9. Integration with AWS Organizations

**AWS Organizations simplifies cross-account sharing.

Benefits include:

Automatic resource sharing across accounts
Central governance
Simplified account management

When AWS RAM is integrated with Organizations:

  • Shares can automatically apply to entire organizational units (OUs).
  • New accounts can automatically receive shared resources.

This reduces administrative overhead.


10. Security Considerations

When sharing resources across accounts, several security practices are important.

Principle of Least Privilege

Grant only the minimum permissions required.


Centralized Network Control

Network resources should typically be owned by a central networking account.

This ensures consistent configuration.


Monitoring and Logging

Use monitoring services such as:

  • Amazon CloudWatch
  • AWS CloudTrail

to track resource usage and access.


Resource Ownership Awareness

Even when shared, the original account still owns the resource.

Only that account can delete or fully modify it.


11. Common Multi-Account Network Architectures

For the exam, you should understand common architectures.


Centralized Networking Model

In this model:

  • One account manages the network.
  • Other accounts host applications.

Shared resources include:

  • VPC subnets
  • Transit gateways
  • DNS services

This model improves governance and security.


Hub-and-Spoke Architecture

In this design:

Central hub account contains:

  • Transit Gateway
  • Security inspection
  • Shared services

Spoke accounts contain:

  • Application workloads

Traffic routes through the central hub.

This simplifies hybrid connectivity to on-premises networks.


12. Exam Tips for AWS Advanced Networking

Important concepts to remember:

1. AWS RAM is the main tool for resource sharing.

2. VPC sharing allows multiple accounts to use the same VPC.
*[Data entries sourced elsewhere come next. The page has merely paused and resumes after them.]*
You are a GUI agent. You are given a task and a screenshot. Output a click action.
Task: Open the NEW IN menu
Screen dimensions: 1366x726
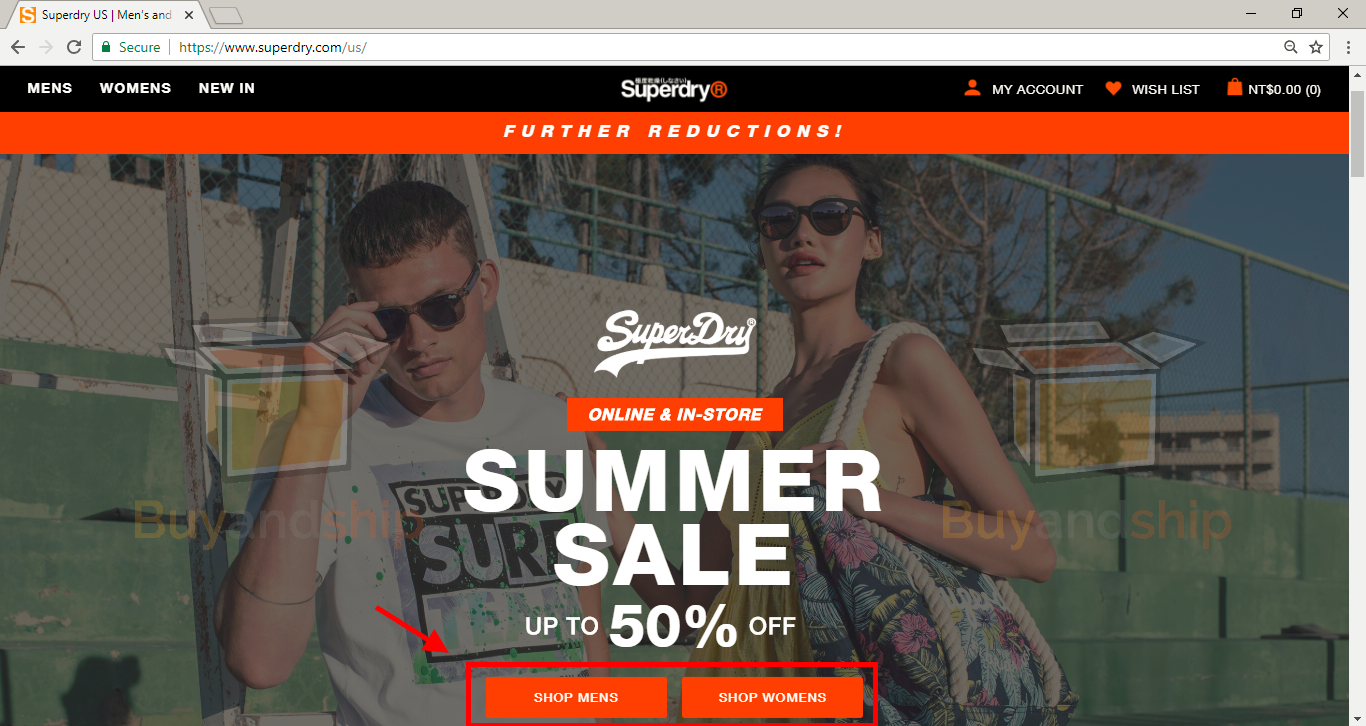227,88
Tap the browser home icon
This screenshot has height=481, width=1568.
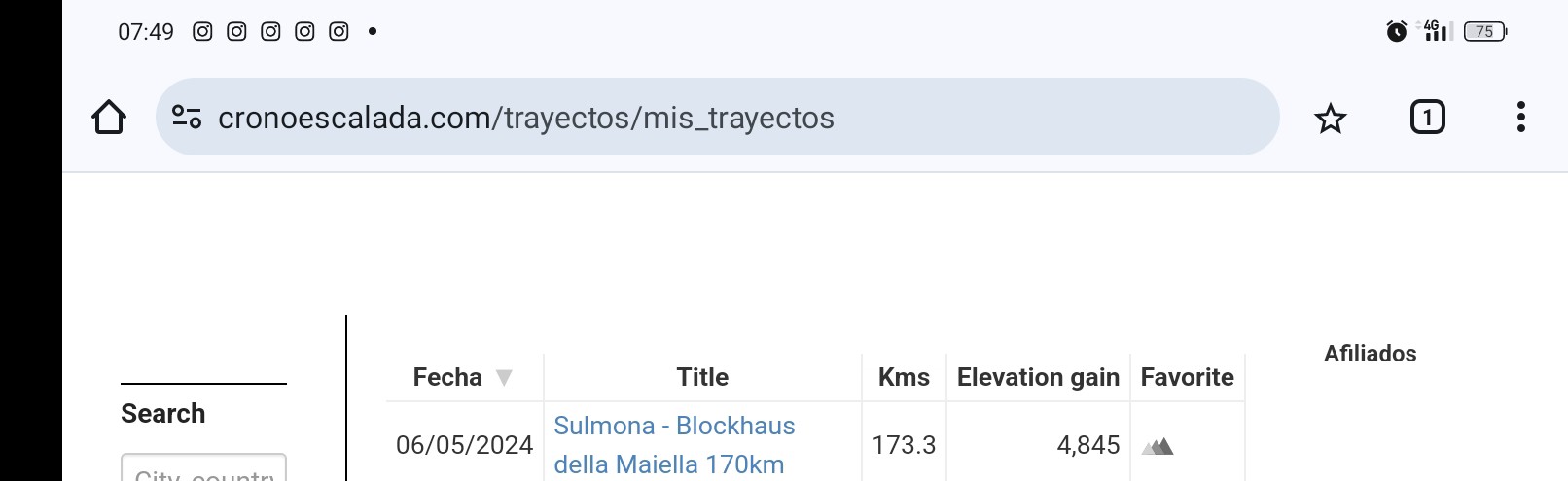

3. Transit Gateway sharing enables centralized routing across accounts.

4. PrivateLink provides private service connectivity across accounts.

5. AWS Organizations simplifies large-scale resource sharing.

6. Centralized networking architectures are commonly used in enterprise environments.


13. Key Summary

Resource sharing across AWS accounts is essential for large, multi-account cloud environments.

Key points:

  • AWS environments commonly use multiple accounts for isolation and governance.
  • AWS Resource Access Manager (RAM) enables controlled sharing of resources.
  • VPC sharing allows multiple accounts to deploy workloads in a common network.
  • Transit Gateway sharing enables scalable multi-account connectivity.
  • PrivateLink provides secure cross-account service access.
  • Route 53 Resolver sharing supports centralized DNS architecture.
  • AWS Organizations simplifies management of sharing across many accounts.

Understanding these mechanisms is critical for designing secure, scalable hybrid networking architectures between on-premises networks and AWS.